Participants can guide the Causilo by moving at the same constant speed near to each other. However as discussed earlier there is an additional noise that possibly comes from the inter-play of the data window’s nature (continuity, size) and false correlations that creates the Causilo’s characteristics. The players’ interpreted this in several ways, firstly strongly characterising the Causilo as being different to a reactive instrument and having some autonomy or organism-like qualities (see table 1, A5, A6, A7, C1, C3). The system was often described in very anthropomorphic terms (A1) which may underpin a willingness to accept the system as a active third agent in the study, which could lead to the errors being noticed however being ascribed to the instrument as being inattentive (A2) or irritable (C3).

The players’ reactions to how they felt about their own agency within the system were mixed, ranging from showing a desire to control it (ironically through deliberately annoying the system, C3, though sometimes with difficulty B4), to some frustration at trying to understand and play something that slips away from them (A4, C1, C2). One group (interestingly the only pair with musical experience as solo performers) had a strong reaction and felt they had little agency or autonomy at all (C4, C5).

The participants also reported a shift in the way they play together (B1) needing to react less to their co-player and mirror or co-ordinate their actions (B3), or not (B4) to affect the synthesis. This is reflected in comparison of the movement plots (figure 9. The clearest difference between these being that the player movements in the Elastiphone produce spikes and heavy lines rather than continuous scribbles. These lines are produced when individuals ’place-make’ 2Actively gift a turn to their co-player by pausing; effectively to constrain the sonification either to create a musical context for the shared performance, or to simplify the shared experience and aid understanding in the learning phase., and their absence in the Causilo plots show there is little or no turn-taking happening, or contingent 3 action. The only breaks in the players’ continuous and coordinated movement is when one person (or both) decides to try to irritate the system by changing their movement, or moving asynchronously, in respect to the other; breaking away from entrainment can be surprisingly hard to do (B4).
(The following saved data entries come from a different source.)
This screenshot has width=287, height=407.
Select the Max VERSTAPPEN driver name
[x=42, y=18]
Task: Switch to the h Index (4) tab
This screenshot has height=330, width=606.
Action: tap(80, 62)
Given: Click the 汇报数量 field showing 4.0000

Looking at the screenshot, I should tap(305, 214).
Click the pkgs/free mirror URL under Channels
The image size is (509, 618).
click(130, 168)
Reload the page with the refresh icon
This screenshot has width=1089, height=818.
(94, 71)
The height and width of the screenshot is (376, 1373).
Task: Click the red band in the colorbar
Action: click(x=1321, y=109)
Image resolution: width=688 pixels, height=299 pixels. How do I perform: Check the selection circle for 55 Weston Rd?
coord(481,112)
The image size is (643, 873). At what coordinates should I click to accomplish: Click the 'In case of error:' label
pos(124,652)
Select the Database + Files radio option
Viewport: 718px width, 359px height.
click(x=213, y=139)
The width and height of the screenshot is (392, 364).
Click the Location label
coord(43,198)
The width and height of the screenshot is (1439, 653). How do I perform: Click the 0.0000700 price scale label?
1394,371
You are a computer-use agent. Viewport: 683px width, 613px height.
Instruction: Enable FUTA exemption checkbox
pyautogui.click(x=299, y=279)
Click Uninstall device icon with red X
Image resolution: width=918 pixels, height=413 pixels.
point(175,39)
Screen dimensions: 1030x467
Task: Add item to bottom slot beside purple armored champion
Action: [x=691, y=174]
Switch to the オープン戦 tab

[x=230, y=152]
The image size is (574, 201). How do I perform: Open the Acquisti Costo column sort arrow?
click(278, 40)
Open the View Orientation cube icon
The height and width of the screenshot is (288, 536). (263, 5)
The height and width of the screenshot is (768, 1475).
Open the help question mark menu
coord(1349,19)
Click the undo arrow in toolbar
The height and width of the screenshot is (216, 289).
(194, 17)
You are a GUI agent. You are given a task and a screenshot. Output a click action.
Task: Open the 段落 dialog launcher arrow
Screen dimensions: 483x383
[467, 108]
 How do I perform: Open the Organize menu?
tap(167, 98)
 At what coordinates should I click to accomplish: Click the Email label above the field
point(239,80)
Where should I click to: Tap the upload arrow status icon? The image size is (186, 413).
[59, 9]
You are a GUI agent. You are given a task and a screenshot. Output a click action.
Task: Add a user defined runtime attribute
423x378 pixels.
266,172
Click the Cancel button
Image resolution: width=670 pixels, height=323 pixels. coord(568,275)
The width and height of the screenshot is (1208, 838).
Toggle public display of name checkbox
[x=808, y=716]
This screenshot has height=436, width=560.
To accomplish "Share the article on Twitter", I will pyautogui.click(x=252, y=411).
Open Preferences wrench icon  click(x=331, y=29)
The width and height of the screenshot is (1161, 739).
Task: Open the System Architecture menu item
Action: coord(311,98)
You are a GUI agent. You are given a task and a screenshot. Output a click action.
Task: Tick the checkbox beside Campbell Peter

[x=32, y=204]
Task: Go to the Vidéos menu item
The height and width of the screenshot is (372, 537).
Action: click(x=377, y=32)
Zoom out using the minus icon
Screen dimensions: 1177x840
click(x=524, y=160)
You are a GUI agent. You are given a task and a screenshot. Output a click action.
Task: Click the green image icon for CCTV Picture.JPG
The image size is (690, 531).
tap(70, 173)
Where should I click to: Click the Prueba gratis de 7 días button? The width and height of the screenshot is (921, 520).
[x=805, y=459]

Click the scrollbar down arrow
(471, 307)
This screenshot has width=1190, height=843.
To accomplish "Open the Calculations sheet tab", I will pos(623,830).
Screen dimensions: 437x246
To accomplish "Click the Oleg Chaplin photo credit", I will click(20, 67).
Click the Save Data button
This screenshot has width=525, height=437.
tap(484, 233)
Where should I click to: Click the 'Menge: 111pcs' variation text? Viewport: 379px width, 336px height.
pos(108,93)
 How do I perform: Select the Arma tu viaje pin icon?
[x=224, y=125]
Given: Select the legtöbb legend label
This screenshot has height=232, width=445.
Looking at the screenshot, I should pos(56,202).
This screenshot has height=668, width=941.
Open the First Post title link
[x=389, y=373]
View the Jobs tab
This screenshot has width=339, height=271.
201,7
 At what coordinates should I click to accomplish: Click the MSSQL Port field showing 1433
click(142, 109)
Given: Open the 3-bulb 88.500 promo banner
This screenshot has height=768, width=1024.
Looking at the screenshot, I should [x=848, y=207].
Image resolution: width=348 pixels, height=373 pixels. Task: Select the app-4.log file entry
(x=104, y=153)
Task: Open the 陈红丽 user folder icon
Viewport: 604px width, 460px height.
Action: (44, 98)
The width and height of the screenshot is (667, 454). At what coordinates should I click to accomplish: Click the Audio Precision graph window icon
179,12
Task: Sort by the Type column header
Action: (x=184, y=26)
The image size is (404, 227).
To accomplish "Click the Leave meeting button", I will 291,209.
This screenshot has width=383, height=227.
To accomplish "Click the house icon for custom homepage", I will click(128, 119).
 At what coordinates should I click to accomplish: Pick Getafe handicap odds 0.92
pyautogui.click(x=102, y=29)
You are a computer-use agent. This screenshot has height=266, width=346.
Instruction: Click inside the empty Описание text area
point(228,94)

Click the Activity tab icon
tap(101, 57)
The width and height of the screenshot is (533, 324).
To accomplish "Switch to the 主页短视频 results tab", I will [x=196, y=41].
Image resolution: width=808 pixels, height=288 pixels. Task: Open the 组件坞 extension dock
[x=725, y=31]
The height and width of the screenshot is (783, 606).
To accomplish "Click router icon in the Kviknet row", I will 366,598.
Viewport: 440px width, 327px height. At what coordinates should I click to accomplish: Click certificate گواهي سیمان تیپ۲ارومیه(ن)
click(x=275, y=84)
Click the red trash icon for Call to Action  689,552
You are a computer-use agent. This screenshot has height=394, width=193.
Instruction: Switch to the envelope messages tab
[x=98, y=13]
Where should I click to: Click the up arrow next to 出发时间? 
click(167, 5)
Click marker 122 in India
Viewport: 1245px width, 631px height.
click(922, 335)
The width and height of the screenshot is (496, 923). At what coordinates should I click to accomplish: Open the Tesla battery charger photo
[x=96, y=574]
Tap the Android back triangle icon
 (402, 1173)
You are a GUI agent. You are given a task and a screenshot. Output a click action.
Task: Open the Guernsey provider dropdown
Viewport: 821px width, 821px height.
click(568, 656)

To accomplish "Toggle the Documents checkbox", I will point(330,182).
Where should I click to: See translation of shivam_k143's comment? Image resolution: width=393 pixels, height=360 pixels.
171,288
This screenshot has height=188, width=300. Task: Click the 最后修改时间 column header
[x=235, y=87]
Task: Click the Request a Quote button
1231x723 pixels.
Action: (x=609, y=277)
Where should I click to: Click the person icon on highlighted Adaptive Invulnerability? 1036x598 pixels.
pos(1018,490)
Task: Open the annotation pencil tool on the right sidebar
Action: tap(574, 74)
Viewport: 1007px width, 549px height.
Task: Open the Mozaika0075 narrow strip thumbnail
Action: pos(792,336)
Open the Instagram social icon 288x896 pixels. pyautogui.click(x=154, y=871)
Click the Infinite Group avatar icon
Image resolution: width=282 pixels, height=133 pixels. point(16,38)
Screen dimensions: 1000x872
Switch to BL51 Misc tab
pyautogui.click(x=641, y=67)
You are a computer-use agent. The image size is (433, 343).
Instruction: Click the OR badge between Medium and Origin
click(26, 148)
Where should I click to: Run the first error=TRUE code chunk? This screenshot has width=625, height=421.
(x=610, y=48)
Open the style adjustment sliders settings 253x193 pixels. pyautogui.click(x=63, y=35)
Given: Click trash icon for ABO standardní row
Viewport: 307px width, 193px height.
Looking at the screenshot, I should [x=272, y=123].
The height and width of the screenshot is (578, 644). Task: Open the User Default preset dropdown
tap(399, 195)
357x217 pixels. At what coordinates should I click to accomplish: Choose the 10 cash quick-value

Drawing form from conclusions from such an early study are risky, especially given the exploratory nature of this one, and often it is safer to highlight a few of the myriad of possible future directions for the research. It does appear, however, that it is possible to (mis)use a casual inference statistical method to create a musical playing surface that is different other digital musical instruments. The resulting player experience could said to be one of playing alongside another agent rather than controlling an instrument directly, and so potentially parallel to experiences of open mixer performances [8], vibro-tactile feedback resonators [21] or even playing alongside AI/aLife agents [22] [23]; however more work needs to be done on system stability before this can be conformed.

The p values in one axis of movement were averaged in order to simplify audio production and emphasise player entanglement. Combining the data also aligned the Causilo specific test with the other tests in the same study, such that they all used the same synthesis system that had just two controls. It should be noted that this system (see figure 8 had a hierarchy built into it that effectively coupled the two axis of averaged Granger analysis, future tests should disentangle this and have a clear audio voice for each axis test. Synthesis techniques that work well with the player behaviour and data texture also need to be identified.

The levels of contingency and coordination (or not) between the players also bears much more consideration, both conceptually and mathematically. Using different statistical tools in the Causilo might provide more stable or accurate measurements of inter-player engagement. However, as this paper demonstrates a judicial misuse of mathematics, it remains to be seen whether increased consistency would still create an interesting playing experience.


This research was funded by the Leverhulme Doctoral Scholarship Programme: “be.AI (biomimetic embodied AI) Center”, at the University of Sussex.